The courts likewise have recently reaffirmed the right to privacy in our technological world. The Supreme Court has recently issued two unanimous decisions extending the Fourth Amendment’s warrant requirement to GPS trackers and searches of cellular phones. At the same time, Justice Scalia pointedly urged lawmakers to take up the mantle of moving privacy law forward, noting that “legislatures, enacted by the people, are in a better position than [courts] to assess and respond to the changes that have already occurred and those that almost certainly will take place in the future” when it comes to “privacy protection in the 21st century.” The White House has also called on lawmakers to update the law to “ensure the standard of protection for online, digital content is consistent with that afforded in the physical world.”

Meanwhile, eroding trust in both the government and technology has created a realization that the status quo is simply untenable. Online companies who lost tens of billions of dollars as a result of the NSA revelations recognized that consumers’ willingness to engage in online activities hinged upon their possession of meaningful digital privacy rights. And law enforcement agencies also realized that they needed to rebuild partnerships with their communities rather than treating everyone like a suspect.

So when CalECPA was introduced in January of this year, we weren’t alone in supporting it. Instead, CalECPA was supported from the outset by tech giants like Google, Facebook, and Apple as well as more traditional civil rights and civil liberties organizations and community groups. And, unlike in years past, law enforcement agencies were ready to come to the table and work through specific substantive concerns rather than rejecting the entire concept of stronger privacy on principle. Some law enforcement agencies even formally joined the cause: the San Diego Police Officers Association officially supported CalECPA, stating that it “strengthens community relationships and increases transparency” and was “in the best interests of all Californians.” And that broad support paid off, giving California arguably the strongest digital privacy law in the United States, if not the world.
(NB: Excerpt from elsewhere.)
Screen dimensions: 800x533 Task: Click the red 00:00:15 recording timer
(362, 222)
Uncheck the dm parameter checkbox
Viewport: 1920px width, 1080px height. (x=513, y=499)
But what happened in California doesn’t have to stay in California. The backdrop for CalECPA’s success is true nationwide: We the people want protection for our sensitive digital information; companies want clear and consistent rules that help them rebuild consumer trust; and no one wants to be left behind as technological and societal progress marches on. Put that together and you have a recipe for change.
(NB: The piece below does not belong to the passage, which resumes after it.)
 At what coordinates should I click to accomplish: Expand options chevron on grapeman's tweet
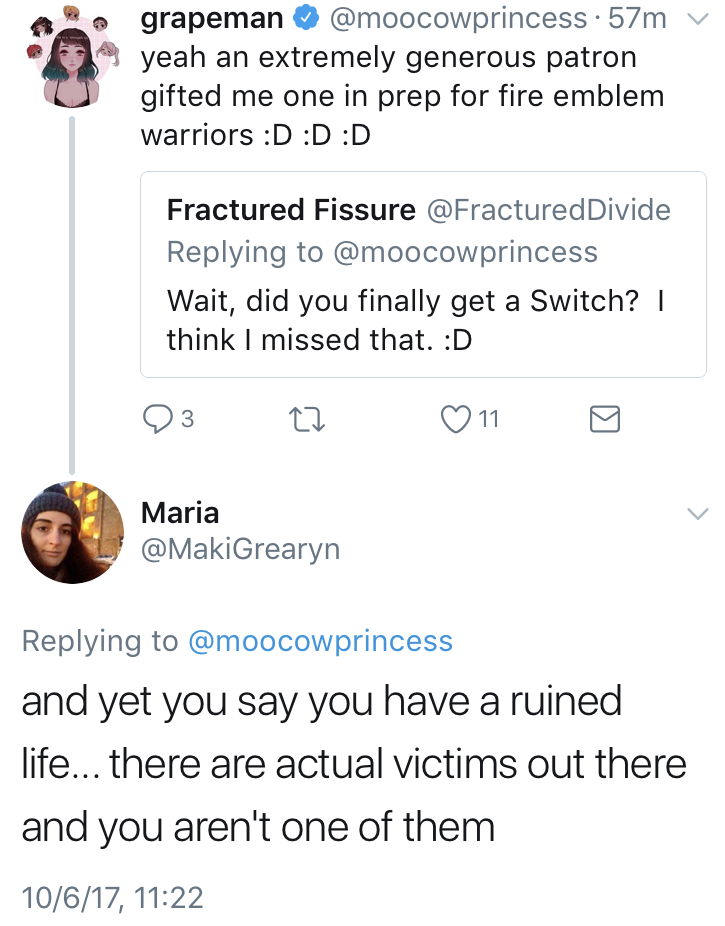pos(697,18)
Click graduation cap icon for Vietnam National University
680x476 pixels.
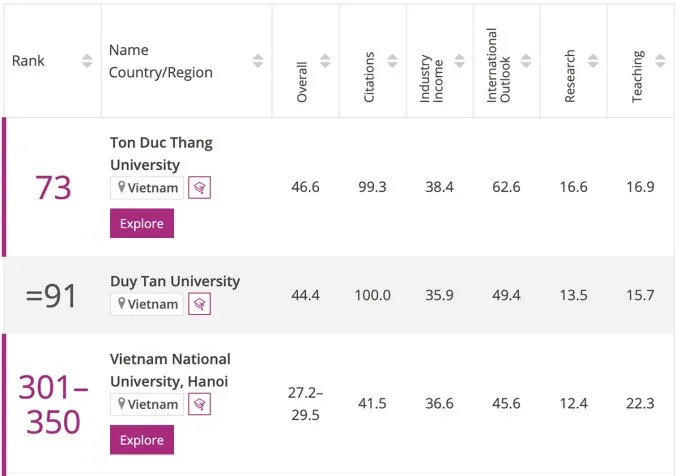coord(199,404)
Federal ECPA reform has moved at a glacial pace, with even modest reform a challenge  to enact despite 300 hardcore supporters in the House alone. CalECPA shows that states don’t have to wait for D.C. — they can lead it instead. And the more states that follow, the more pressure there will be on the federal government to finally bring federal privacy law out of the digital dark ages. California has taken one big step towards that goal.

Who’s next?

Chris Conley is a Technology & Civil Liberties Policy Attorney with the ACLU of Northern California.